Шевелёв хорошо описывает двойственность украинизации, и настроения, когда в тех же городах жители понимали, что переходить на украинский рисковано - разве только в рамках официальных мероприятий названных украинскими (стр. 69). Ибо тех, кто воспринимал украинизацию слишком всерьез ждали проблемы, и то задолго до самоубийства Скрыпныка (как символа украинизации).

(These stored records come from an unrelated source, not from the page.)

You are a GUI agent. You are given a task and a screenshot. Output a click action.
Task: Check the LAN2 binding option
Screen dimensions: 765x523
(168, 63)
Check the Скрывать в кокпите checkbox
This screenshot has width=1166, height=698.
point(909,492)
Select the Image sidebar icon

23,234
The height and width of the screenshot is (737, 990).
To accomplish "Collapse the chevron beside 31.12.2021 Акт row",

Вот интересный пример как до того русскоязычный писатель под влиянием украинизации искренне стал украинским... и вскоре был ликвидирован:
Коротко кажучи, ледве чи якийсь примусовий адміністративний захід міг обернути масу російських і проросійських жителів міст за короткий час на українців. Ще менше ймовірно було це за політики «подвійного дна», яка, з одного боку, вимагала та заохочувала вживати української мови, а з другого - ставила під загрозу кожного, хто щиро захоплювався цим, та підривала розвиток української культури. …Прикладом може бути Іван Калянніков, що став українським поетом Калянником (і був згодом ліквідований за «український націоналізм»!)
В 1927-1929 годах ликвидировали союзы интересных украинских писателей (ВАПЛіте в Харкові, МАРС у Києві), вместо них посадили нудных но ручных пропагандистов.
В 1929 году распустили все научные товарищества связанные с Всеукраинской Академией Наук, десятки сотрудников были показательно осуждены за украинский национализм (а еще множество осудили без показательного процесса). В 1931 году в Москву отправляют Грушевского, где тот умирает при невыясненных обстоятельствах, А. Крымского отстраняют и арестовывают.
Вот такая была атмосфера.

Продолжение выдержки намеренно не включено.